Он горько усмехнулся и посмотрел в окно. Он любил сидеть вот так в середине ночи, когда на улицах не было никого и, казалось, весь город вымер. В этом ночном равноденствии, где миром правила тишина и покой. Никакой суеты и беготни по улицам, никаких машин. Кажется, что ты один на всей земле, и ничто не нарушит этот вселенский покой. Он любил. Сидеть и думать о своём, перебирать воспоминания, словно чётки. События листать, как потрёпанную книгу. Ощущать своё единение с Господом, чувствовать Его недремлющее око, и где-то в душе, заляпанной кляксами советской атеистической агитации, пытаться молиться.

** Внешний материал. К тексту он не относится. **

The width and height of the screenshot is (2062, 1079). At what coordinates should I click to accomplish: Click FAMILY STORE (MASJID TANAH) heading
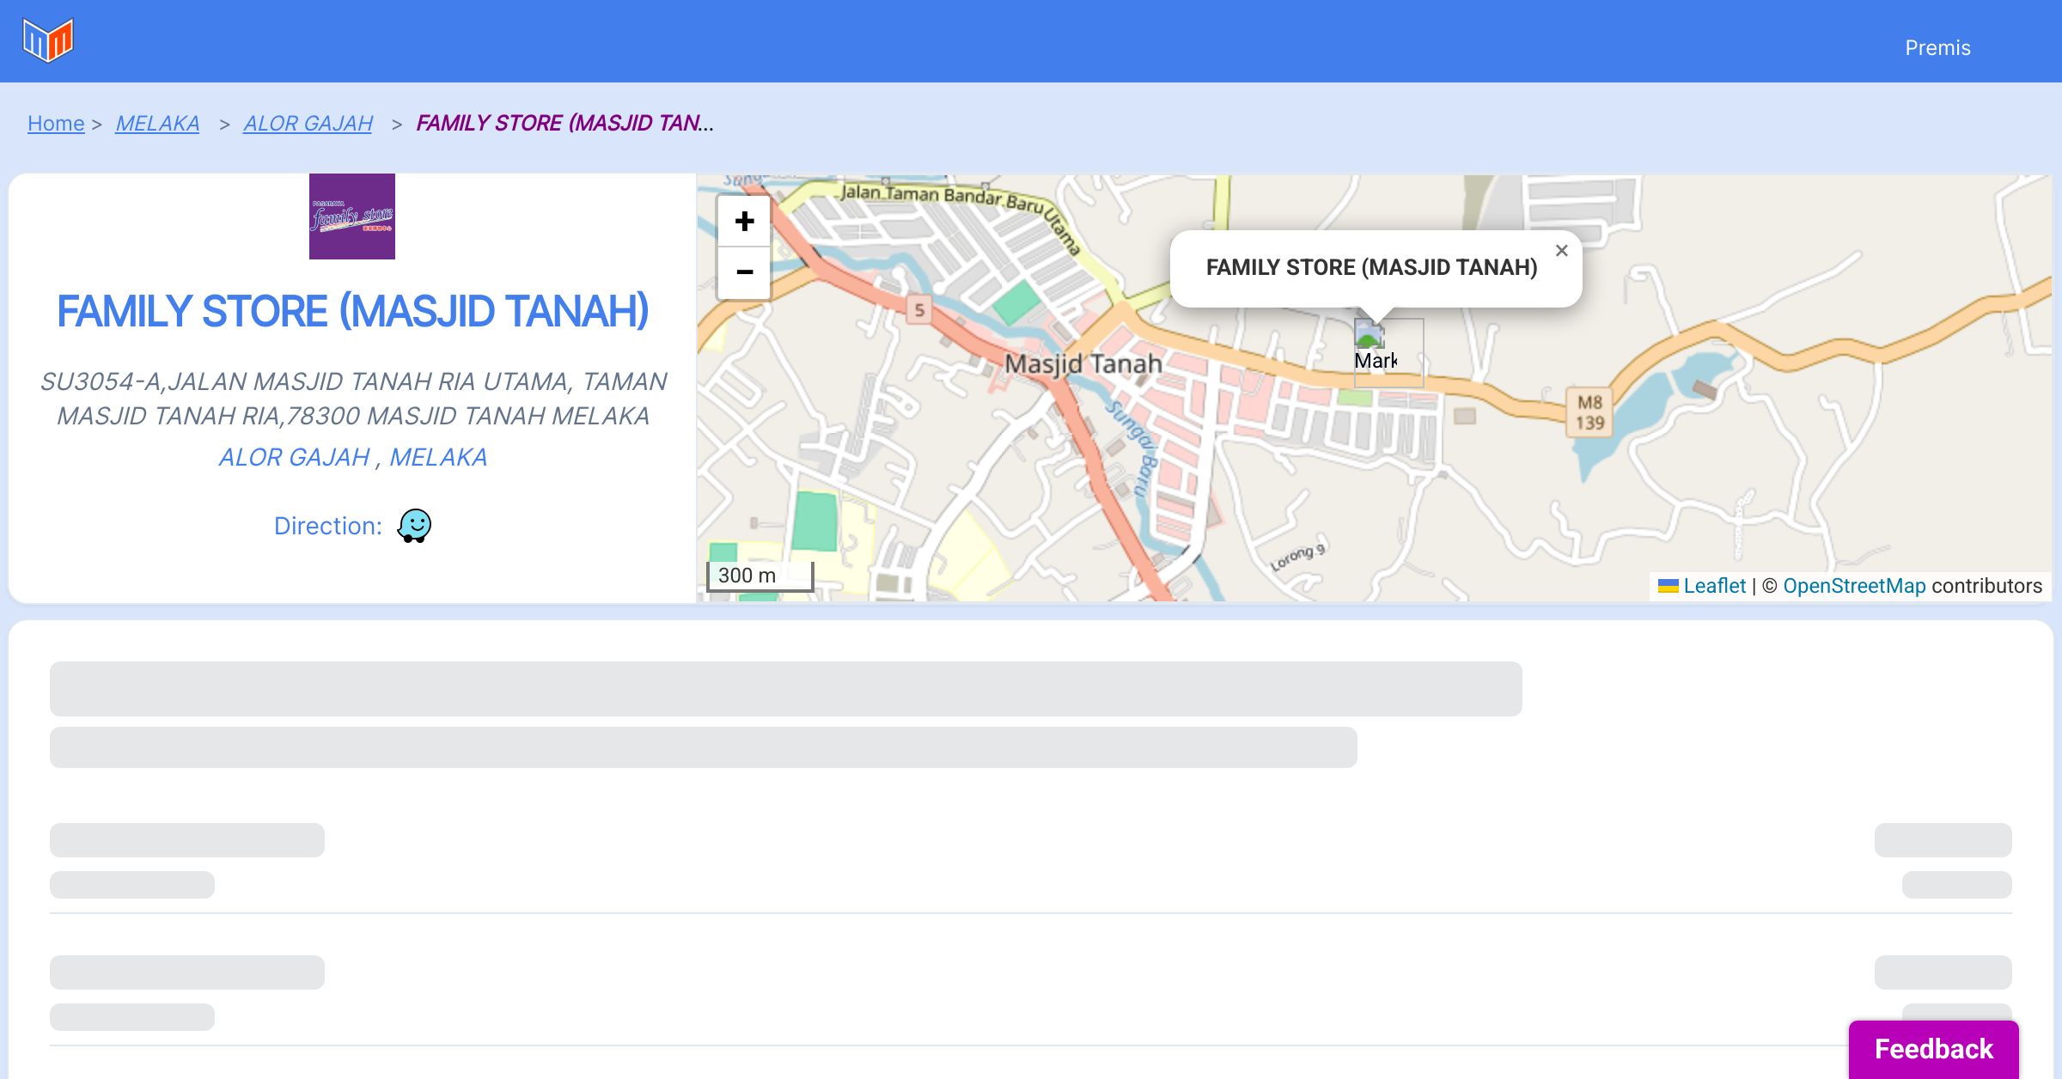click(352, 311)
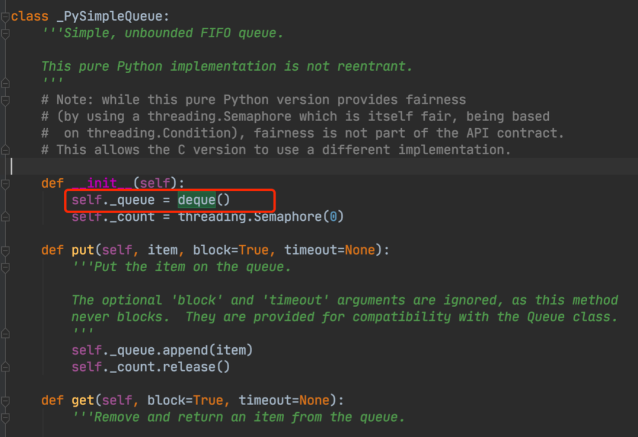The width and height of the screenshot is (638, 437).
Task: Click on threading.Semaphore call
Action: coord(250,217)
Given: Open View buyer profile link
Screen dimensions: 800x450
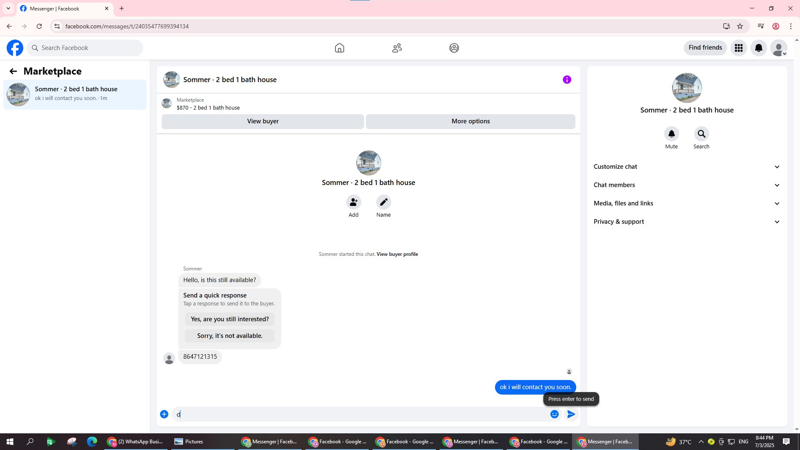Looking at the screenshot, I should pyautogui.click(x=397, y=254).
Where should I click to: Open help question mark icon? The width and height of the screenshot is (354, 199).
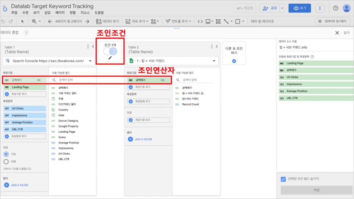[336, 8]
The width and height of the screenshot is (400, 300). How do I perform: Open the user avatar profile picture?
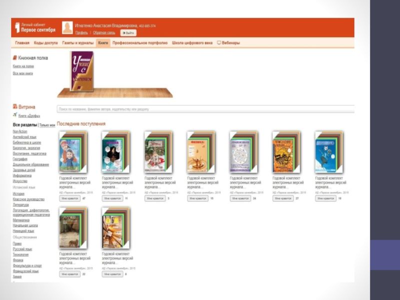coord(68,28)

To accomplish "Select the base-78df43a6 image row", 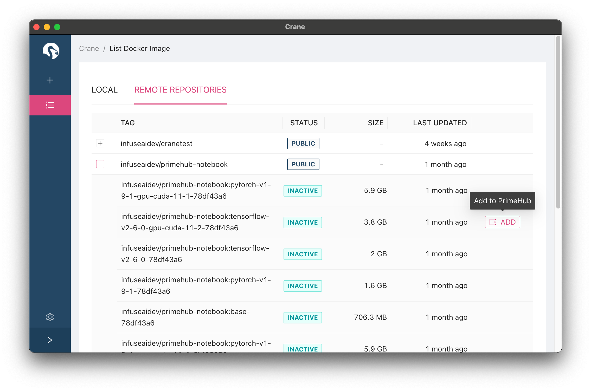I will click(x=185, y=317).
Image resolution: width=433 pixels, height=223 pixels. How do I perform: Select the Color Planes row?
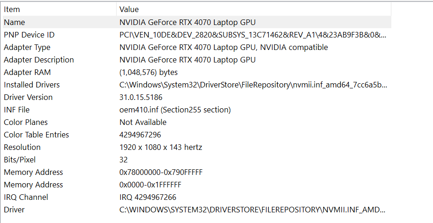tap(197, 122)
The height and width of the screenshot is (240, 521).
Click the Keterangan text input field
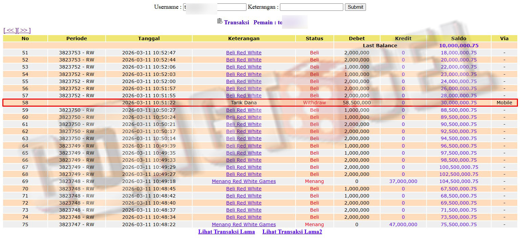pyautogui.click(x=311, y=7)
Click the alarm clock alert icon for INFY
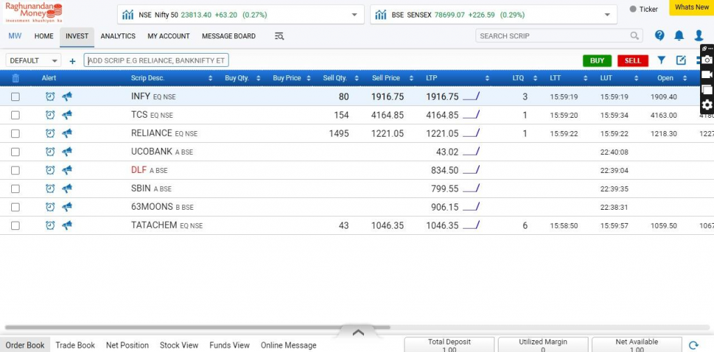The width and height of the screenshot is (714, 352). pyautogui.click(x=50, y=97)
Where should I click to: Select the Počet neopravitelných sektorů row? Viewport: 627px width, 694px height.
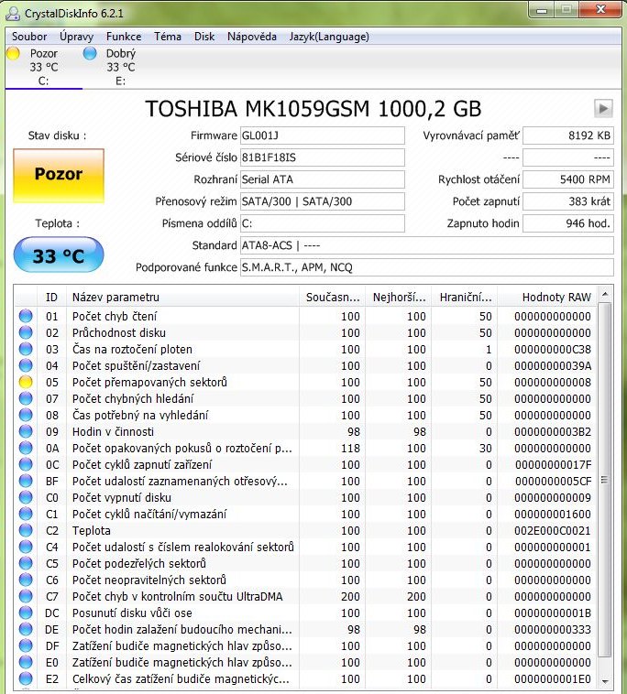coord(183,580)
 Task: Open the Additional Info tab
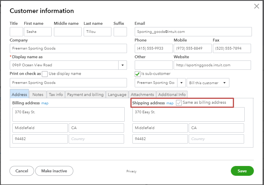click(x=172, y=94)
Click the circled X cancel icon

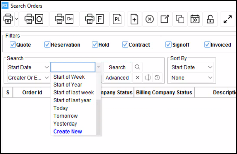click(149, 19)
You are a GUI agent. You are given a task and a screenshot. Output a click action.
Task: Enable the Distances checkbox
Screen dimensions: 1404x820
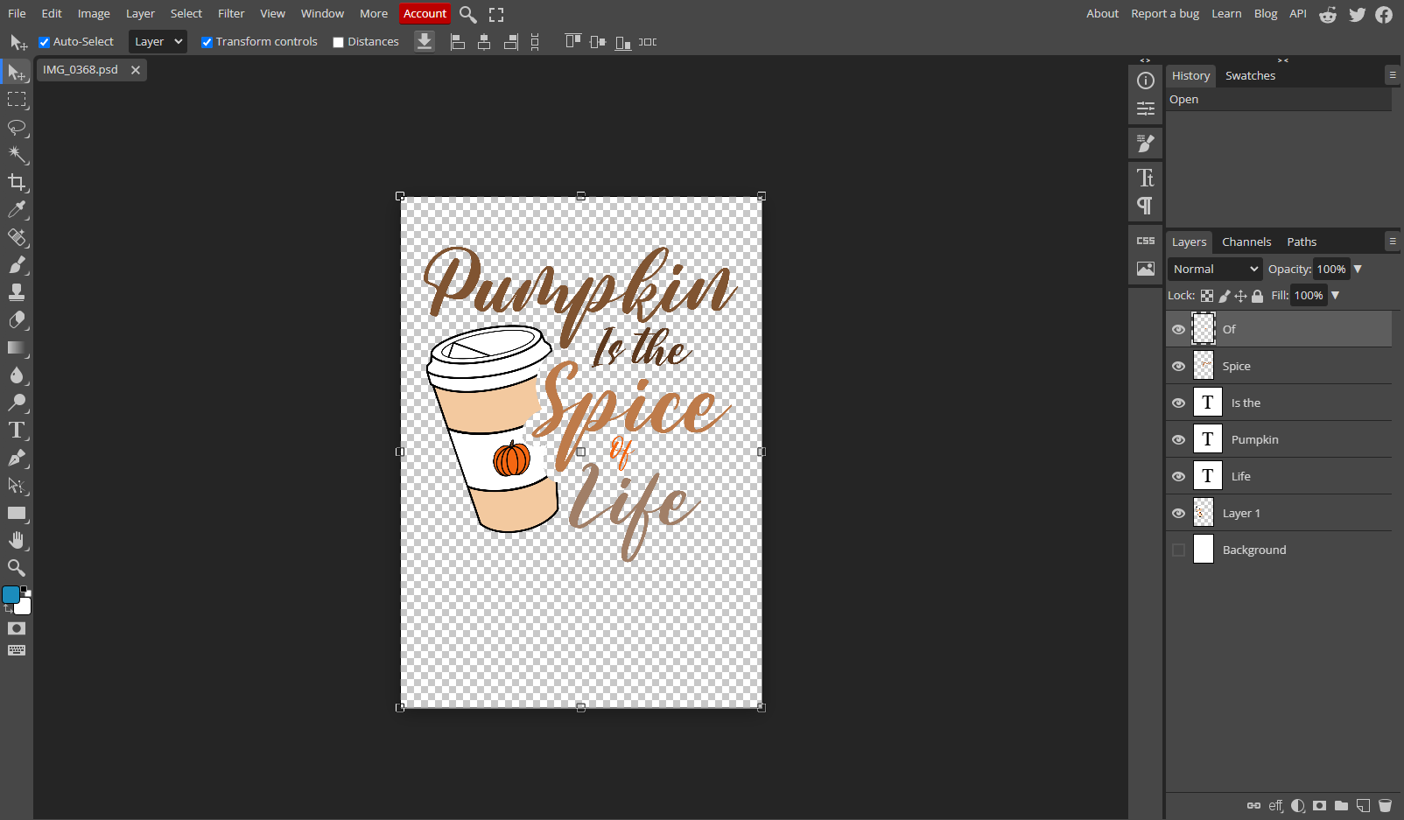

К Богу он пришёл сам. После того, как его Кирилла сбила машина, за рулём которой сидел какой-то пьяный скот, одной рукой облапивший такую же девицу, а другой пытающийся открыть банку с пивом. Наверное, Кирилл, так ничего и не успел понять. Смерть была мгновенной. Так сказал патологоанатом. И это было для Кирилла благословением, но не для него. Ему то от этого было не легче, ему приходилось с этим жить. Вот тогда он и пошёл в церковь, не за верой, а за ответами. Почему? Почему это так случилось, почему произошло так именно с его сыном? Почему не с этим пьяным ублюдком за рулём? Пошёл с вопросами, а обрёл веру, утешился, хотя ответов он так и не получил. Видимо Создатель для чего-то устроил этот мир таким непростым.

Он машинально вытер слезу, предательски ползущую по щеке, и даже не заметил этого. Достал ещё одну сигарету и прикурил. Ночь плавно перешла свой Рубикон и постепенно двигалась навстречу с новым днём.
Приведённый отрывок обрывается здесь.